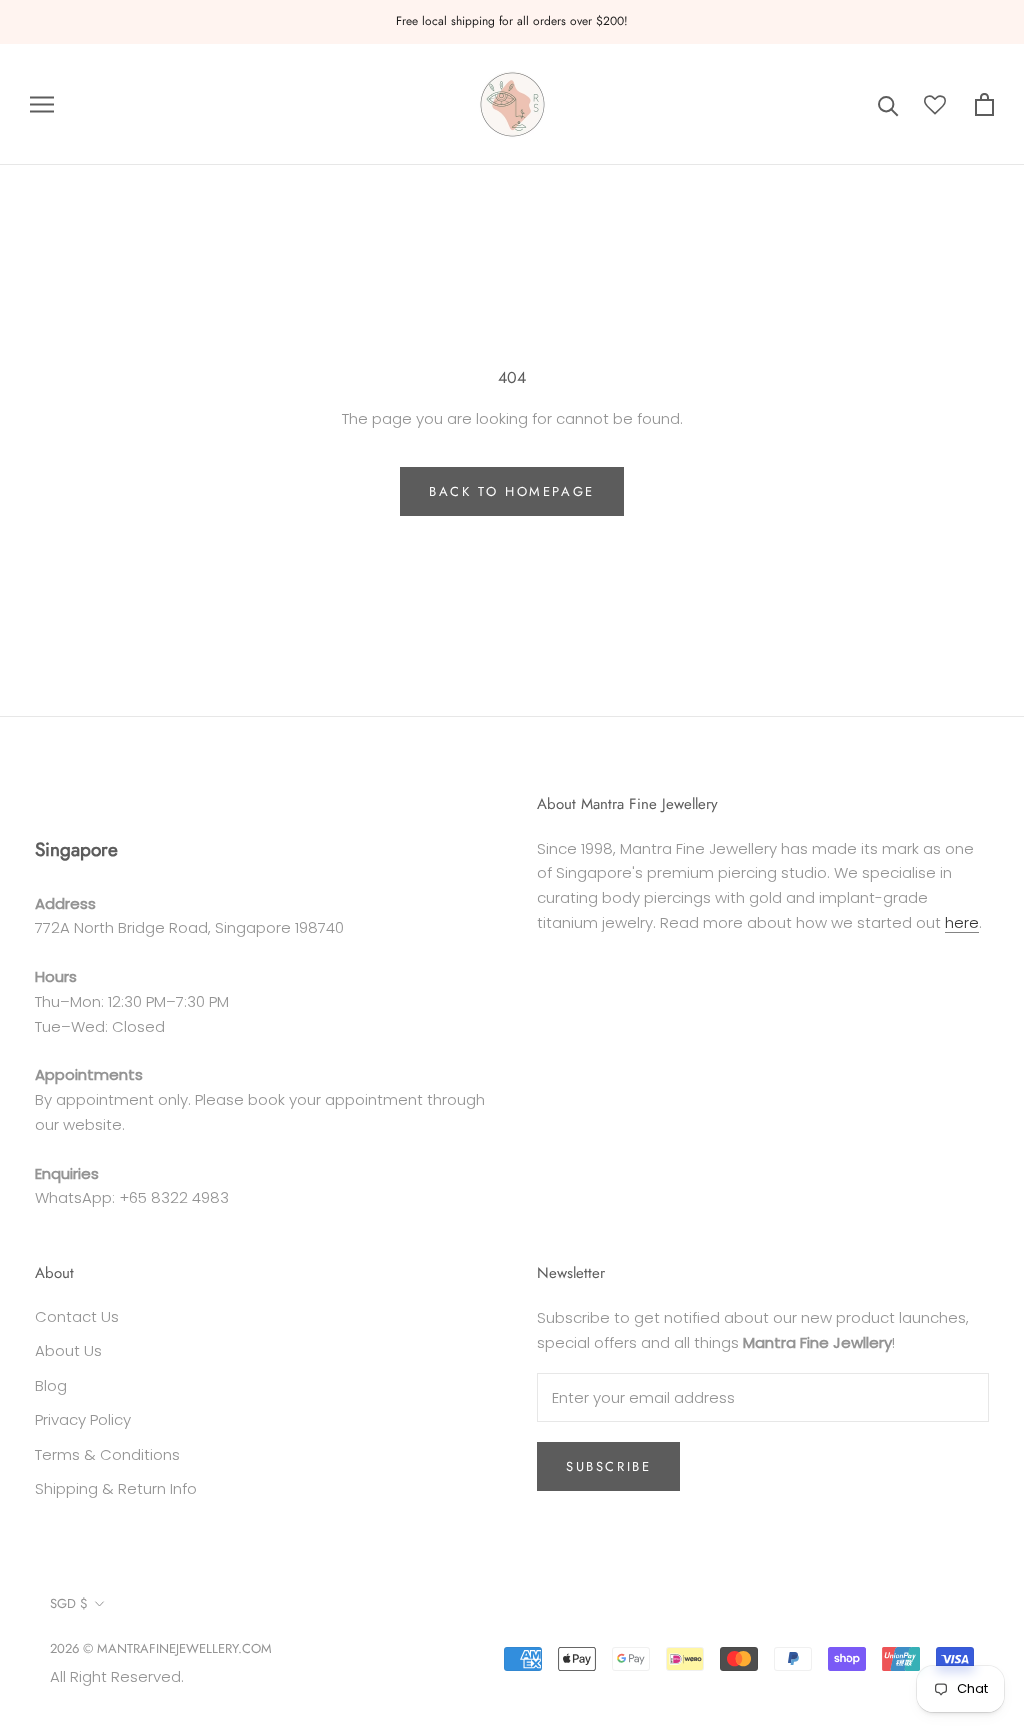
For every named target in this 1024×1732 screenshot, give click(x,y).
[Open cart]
^^^^^^^^
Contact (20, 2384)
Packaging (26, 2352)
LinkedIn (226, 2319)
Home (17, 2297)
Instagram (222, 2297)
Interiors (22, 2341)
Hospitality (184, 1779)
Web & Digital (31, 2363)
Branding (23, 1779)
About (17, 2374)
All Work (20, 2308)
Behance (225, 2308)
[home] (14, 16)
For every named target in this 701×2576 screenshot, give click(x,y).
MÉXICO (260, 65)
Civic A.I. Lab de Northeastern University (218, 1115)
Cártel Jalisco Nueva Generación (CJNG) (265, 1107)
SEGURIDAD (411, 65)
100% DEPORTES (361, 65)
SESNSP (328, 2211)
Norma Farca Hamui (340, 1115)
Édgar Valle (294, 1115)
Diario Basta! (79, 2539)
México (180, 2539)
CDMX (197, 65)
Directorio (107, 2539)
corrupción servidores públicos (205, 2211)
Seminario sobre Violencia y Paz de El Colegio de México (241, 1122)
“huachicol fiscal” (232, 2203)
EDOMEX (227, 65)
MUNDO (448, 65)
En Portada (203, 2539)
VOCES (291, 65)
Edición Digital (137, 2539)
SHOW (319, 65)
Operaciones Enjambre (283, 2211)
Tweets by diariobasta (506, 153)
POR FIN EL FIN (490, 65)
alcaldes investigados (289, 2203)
^^^^^^^^
Task to carry out: From the records above, print only the lines between the one holding "Interiors (22, 2341)" and the one holding "alcaldes investigados (289, 2203)", inclusive, exactly as they stand.

Solution:
Interiors (22, 2341)
Hospitality (184, 1779)
Web & Digital (31, 2363)
Branding (23, 1779)
About (17, 2374)
All Work (20, 2308)
Behance (225, 2308)
[home] (14, 16)
For every named target in this 701×2576 screenshot, give click(x,y).
MÉXICO (260, 65)
Civic A.I. Lab de Northeastern University (218, 1115)
Cártel Jalisco Nueva Generación (CJNG) (265, 1107)
SEGURIDAD (411, 65)
100% DEPORTES (361, 65)
SESNSP (328, 2211)
Norma Farca Hamui (340, 1115)
Édgar Valle (294, 1115)
Diario Basta! (79, 2539)
México (180, 2539)
CDMX (197, 65)
Directorio (107, 2539)
corrupción servidores públicos (205, 2211)
Seminario sobre Violencia y Paz de El Colegio de México (241, 1122)
“huachicol fiscal” (232, 2203)
EDOMEX (227, 65)
MUNDO (448, 65)
En Portada (203, 2539)
VOCES (291, 65)
Edición Digital (137, 2539)
SHOW (319, 65)
Operaciones Enjambre (283, 2211)
Tweets by diariobasta (506, 153)
POR FIN EL FIN (490, 65)
alcaldes investigados (289, 2203)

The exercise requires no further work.